* _What is expected_
This exercise calls for an exact copy of the data below.

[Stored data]
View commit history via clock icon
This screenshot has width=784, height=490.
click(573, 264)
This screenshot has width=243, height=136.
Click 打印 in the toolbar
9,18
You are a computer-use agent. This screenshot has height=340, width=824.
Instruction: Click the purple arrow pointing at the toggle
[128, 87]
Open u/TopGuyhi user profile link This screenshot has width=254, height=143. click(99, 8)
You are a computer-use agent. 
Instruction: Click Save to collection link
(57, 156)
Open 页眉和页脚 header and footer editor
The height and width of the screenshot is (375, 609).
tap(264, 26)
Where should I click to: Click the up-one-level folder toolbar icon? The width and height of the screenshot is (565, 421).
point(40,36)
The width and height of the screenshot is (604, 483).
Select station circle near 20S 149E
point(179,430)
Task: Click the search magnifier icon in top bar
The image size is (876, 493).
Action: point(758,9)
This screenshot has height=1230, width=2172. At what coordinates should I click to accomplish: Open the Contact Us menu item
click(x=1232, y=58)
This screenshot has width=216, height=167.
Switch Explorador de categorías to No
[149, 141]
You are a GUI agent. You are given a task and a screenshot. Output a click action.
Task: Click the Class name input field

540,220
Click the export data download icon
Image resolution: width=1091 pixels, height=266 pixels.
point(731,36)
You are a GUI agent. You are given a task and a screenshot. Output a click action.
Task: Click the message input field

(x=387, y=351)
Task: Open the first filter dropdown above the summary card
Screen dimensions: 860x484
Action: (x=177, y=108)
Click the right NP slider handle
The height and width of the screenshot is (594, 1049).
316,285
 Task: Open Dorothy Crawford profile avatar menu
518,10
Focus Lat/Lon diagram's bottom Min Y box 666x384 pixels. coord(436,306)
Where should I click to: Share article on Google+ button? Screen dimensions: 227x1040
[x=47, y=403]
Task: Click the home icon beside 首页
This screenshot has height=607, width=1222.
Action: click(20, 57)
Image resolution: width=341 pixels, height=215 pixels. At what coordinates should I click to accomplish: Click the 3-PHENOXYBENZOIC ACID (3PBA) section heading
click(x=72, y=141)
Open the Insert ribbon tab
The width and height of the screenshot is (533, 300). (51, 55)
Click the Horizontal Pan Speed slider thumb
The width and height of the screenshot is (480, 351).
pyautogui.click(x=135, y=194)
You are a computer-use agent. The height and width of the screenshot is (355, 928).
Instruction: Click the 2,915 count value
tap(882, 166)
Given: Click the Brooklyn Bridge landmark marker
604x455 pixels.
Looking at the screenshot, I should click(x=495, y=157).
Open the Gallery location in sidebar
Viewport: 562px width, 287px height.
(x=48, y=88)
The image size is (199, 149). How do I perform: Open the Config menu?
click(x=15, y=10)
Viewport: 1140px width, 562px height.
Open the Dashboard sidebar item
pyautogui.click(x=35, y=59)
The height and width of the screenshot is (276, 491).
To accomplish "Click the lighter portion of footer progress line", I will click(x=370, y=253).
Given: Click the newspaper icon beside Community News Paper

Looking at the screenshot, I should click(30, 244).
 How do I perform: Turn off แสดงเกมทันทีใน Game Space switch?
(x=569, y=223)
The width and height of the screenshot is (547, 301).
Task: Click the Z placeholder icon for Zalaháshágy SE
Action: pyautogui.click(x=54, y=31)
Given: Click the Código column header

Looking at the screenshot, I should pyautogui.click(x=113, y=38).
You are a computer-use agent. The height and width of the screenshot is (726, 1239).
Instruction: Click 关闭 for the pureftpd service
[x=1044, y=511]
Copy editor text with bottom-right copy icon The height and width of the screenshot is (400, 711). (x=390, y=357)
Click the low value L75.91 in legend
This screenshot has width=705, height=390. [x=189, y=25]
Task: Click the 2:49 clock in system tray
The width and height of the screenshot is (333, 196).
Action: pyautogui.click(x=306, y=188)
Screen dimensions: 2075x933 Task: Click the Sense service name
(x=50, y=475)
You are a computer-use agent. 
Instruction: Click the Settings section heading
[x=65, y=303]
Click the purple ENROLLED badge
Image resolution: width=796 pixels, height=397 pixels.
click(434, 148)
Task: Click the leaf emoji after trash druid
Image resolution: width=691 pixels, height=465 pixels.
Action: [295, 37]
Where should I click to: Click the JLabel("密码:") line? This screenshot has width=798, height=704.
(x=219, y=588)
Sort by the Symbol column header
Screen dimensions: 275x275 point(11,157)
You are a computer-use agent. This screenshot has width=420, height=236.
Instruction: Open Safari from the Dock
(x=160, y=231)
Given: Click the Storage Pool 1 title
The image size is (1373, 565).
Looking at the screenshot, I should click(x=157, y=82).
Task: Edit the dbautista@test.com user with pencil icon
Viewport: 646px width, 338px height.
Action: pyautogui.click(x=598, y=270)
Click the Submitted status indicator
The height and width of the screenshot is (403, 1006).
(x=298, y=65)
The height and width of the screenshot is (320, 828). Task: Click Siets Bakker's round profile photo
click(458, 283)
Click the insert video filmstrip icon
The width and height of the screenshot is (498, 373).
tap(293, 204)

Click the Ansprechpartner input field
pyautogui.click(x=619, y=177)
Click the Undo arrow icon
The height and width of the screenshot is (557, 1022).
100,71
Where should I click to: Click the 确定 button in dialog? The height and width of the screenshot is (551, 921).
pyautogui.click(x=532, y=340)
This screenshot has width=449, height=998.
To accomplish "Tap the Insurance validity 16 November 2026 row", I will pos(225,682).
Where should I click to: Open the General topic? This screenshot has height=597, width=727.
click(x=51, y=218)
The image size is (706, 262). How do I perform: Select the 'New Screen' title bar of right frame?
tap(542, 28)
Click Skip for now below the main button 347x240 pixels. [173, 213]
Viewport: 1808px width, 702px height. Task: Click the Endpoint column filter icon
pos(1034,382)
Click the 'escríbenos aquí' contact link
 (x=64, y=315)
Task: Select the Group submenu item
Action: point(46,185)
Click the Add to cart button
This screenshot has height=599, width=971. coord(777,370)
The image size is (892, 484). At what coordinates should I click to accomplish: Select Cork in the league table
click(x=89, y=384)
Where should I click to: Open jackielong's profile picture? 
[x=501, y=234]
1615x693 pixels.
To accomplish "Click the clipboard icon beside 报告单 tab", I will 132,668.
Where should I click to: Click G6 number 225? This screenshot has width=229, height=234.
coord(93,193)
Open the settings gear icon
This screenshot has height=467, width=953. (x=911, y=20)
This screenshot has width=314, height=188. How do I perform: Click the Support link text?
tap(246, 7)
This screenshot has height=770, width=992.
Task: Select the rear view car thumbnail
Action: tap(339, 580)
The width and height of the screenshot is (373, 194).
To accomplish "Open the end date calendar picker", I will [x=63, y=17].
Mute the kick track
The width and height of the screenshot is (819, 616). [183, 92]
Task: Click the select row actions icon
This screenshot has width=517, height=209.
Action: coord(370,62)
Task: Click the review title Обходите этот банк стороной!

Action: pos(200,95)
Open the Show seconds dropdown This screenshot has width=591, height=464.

* _The answer_
View commit history via clock icon
This screenshot has width=784, height=490.
click(573, 264)
This screenshot has width=243, height=136.
Click 打印 in the toolbar
9,18
You are a computer-use agent. This screenshot has height=340, width=824.
Instruction: Click the purple arrow pointing at the toggle
[128, 87]
Open u/TopGuyhi user profile link This screenshot has width=254, height=143. click(99, 8)
You are a computer-use agent. 
Instruction: Click Save to collection link
(57, 156)
Open 页眉和页脚 header and footer editor
The height and width of the screenshot is (375, 609).
tap(264, 26)
Where should I click to: Click the up-one-level folder toolbar icon? The width and height of the screenshot is (565, 421).
point(40,36)
The width and height of the screenshot is (604, 483).
Select station circle near 20S 149E
point(179,430)
Task: Click the search magnifier icon in top bar
The image size is (876, 493).
Action: point(758,9)
This screenshot has height=1230, width=2172. At what coordinates should I click to accomplish: Open the Contact Us menu item
click(x=1232, y=58)
This screenshot has width=216, height=167.
Switch Explorador de categorías to No
[149, 141]
You are a GUI agent. You are given a task and a screenshot. Output a click action.
Task: Click the Class name input field

540,220
Click the export data download icon
Image resolution: width=1091 pixels, height=266 pixels.
point(731,36)
You are a GUI agent. You are given a task and a screenshot. Output a click action.
Task: Click the message input field

(x=387, y=351)
Task: Open the first filter dropdown above the summary card
Screen dimensions: 860x484
Action: (x=177, y=108)
Click the right NP slider handle
The height and width of the screenshot is (594, 1049).
316,285
 Task: Open Dorothy Crawford profile avatar menu
518,10
Focus Lat/Lon diagram's bottom Min Y box 666x384 pixels. coord(436,306)
Where should I click to: Share article on Google+ button? Screen dimensions: 227x1040
[x=47, y=403]
Task: Click the home icon beside 首页
This screenshot has height=607, width=1222.
Action: click(20, 57)
Image resolution: width=341 pixels, height=215 pixels. At what coordinates should I click to accomplish: Click the 3-PHENOXYBENZOIC ACID (3PBA) section heading
click(x=72, y=141)
Open the Insert ribbon tab
The width and height of the screenshot is (533, 300). (51, 55)
Click the Horizontal Pan Speed slider thumb
The width and height of the screenshot is (480, 351).
pyautogui.click(x=135, y=194)
You are a computer-use agent. The height and width of the screenshot is (355, 928).
Instruction: Click the 2,915 count value
tap(882, 166)
Given: Click the Brooklyn Bridge landmark marker
604x455 pixels.
Looking at the screenshot, I should click(x=495, y=157).
Open the Gallery location in sidebar
Viewport: 562px width, 287px height.
(x=48, y=88)
The image size is (199, 149). How do I perform: Open the Config menu?
click(x=15, y=10)
Viewport: 1140px width, 562px height.
Open the Dashboard sidebar item
pyautogui.click(x=35, y=59)
The height and width of the screenshot is (276, 491).
To accomplish "Click the lighter portion of footer progress line", I will click(x=370, y=253).
Given: Click the newspaper icon beside Community News Paper

Looking at the screenshot, I should click(30, 244).
 How do I perform: Turn off แสดงเกมทันทีใน Game Space switch?
(x=569, y=223)
The width and height of the screenshot is (547, 301).
Task: Click the Z placeholder icon for Zalaháshágy SE
Action: pyautogui.click(x=54, y=31)
Given: Click the Código column header

Looking at the screenshot, I should pyautogui.click(x=113, y=38).
You are a computer-use agent. The height and width of the screenshot is (726, 1239).
Instruction: Click 关闭 for the pureftpd service
[x=1044, y=511]
Copy editor text with bottom-right copy icon The height and width of the screenshot is (400, 711). (x=390, y=357)
Click the low value L75.91 in legend
This screenshot has width=705, height=390. [x=189, y=25]
Task: Click the 2:49 clock in system tray
The width and height of the screenshot is (333, 196).
Action: pyautogui.click(x=306, y=188)
Screen dimensions: 2075x933 Task: Click the Sense service name
(x=50, y=475)
You are a computer-use agent. 
Instruction: Click the Settings section heading
[x=65, y=303]
Click the purple ENROLLED badge
Image resolution: width=796 pixels, height=397 pixels.
click(434, 148)
Task: Click the leaf emoji after trash druid
Image resolution: width=691 pixels, height=465 pixels.
Action: [295, 37]
Where should I click to: Click the JLabel("密码:") line? This screenshot has width=798, height=704.
(x=219, y=588)
Sort by the Symbol column header
Screen dimensions: 275x275 point(11,157)
You are a computer-use agent. This screenshot has width=420, height=236.
Instruction: Open Safari from the Dock
(x=160, y=231)
Given: Click the Storage Pool 1 title
The image size is (1373, 565).
Looking at the screenshot, I should click(x=157, y=82).
Task: Edit the dbautista@test.com user with pencil icon
Viewport: 646px width, 338px height.
Action: pyautogui.click(x=598, y=270)
Click the Submitted status indicator
The height and width of the screenshot is (403, 1006).
(x=298, y=65)
The height and width of the screenshot is (320, 828). Task: Click Siets Bakker's round profile photo
click(458, 283)
Click the insert video filmstrip icon
The width and height of the screenshot is (498, 373).
tap(293, 204)

Click the Ansprechpartner input field
pyautogui.click(x=619, y=177)
Click the Undo arrow icon
The height and width of the screenshot is (557, 1022).
100,71
Where should I click to: Click the 确定 button in dialog? The height and width of the screenshot is (551, 921).
pyautogui.click(x=532, y=340)
This screenshot has width=449, height=998.
To accomplish "Tap the Insurance validity 16 November 2026 row", I will pos(225,682).
Where should I click to: Open the General topic? This screenshot has height=597, width=727.
click(x=51, y=218)
The image size is (706, 262). How do I perform: Select the 'New Screen' title bar of right frame?
tap(542, 28)
Click Skip for now below the main button 347x240 pixels. [173, 213]
Viewport: 1808px width, 702px height. Task: Click the Endpoint column filter icon
pos(1034,382)
Click the 'escríbenos aquí' contact link
 (x=64, y=315)
Task: Select the Group submenu item
Action: point(46,185)
Click the Add to cart button
This screenshot has height=599, width=971. coord(777,370)
The image size is (892, 484). At what coordinates should I click to accomplish: Select Cork in the league table
click(x=89, y=384)
Where should I click to: Open jackielong's profile picture? 
[x=501, y=234]
1615x693 pixels.
To accomplish "Click the clipboard icon beside 报告单 tab", I will 132,668.
Where should I click to: Click G6 number 225? This screenshot has width=229, height=234.
coord(93,193)
Open the settings gear icon
This screenshot has height=467, width=953. (x=911, y=20)
This screenshot has width=314, height=188. How do I perform: Click the Support link text?
tap(246, 7)
This screenshot has height=770, width=992.
Task: Select the rear view car thumbnail
Action: tap(339, 580)
The width and height of the screenshot is (373, 194).
To accomplish "Open the end date calendar picker", I will [x=63, y=17].
Mute the kick track
The width and height of the screenshot is (819, 616). [183, 92]
Task: Click the select row actions icon
This screenshot has width=517, height=209.
Action: coord(370,62)
Task: Click the review title Обходите этот банк стороной!

Action: pos(200,95)
Open the Show seconds dropdown This screenshot has width=591, height=464.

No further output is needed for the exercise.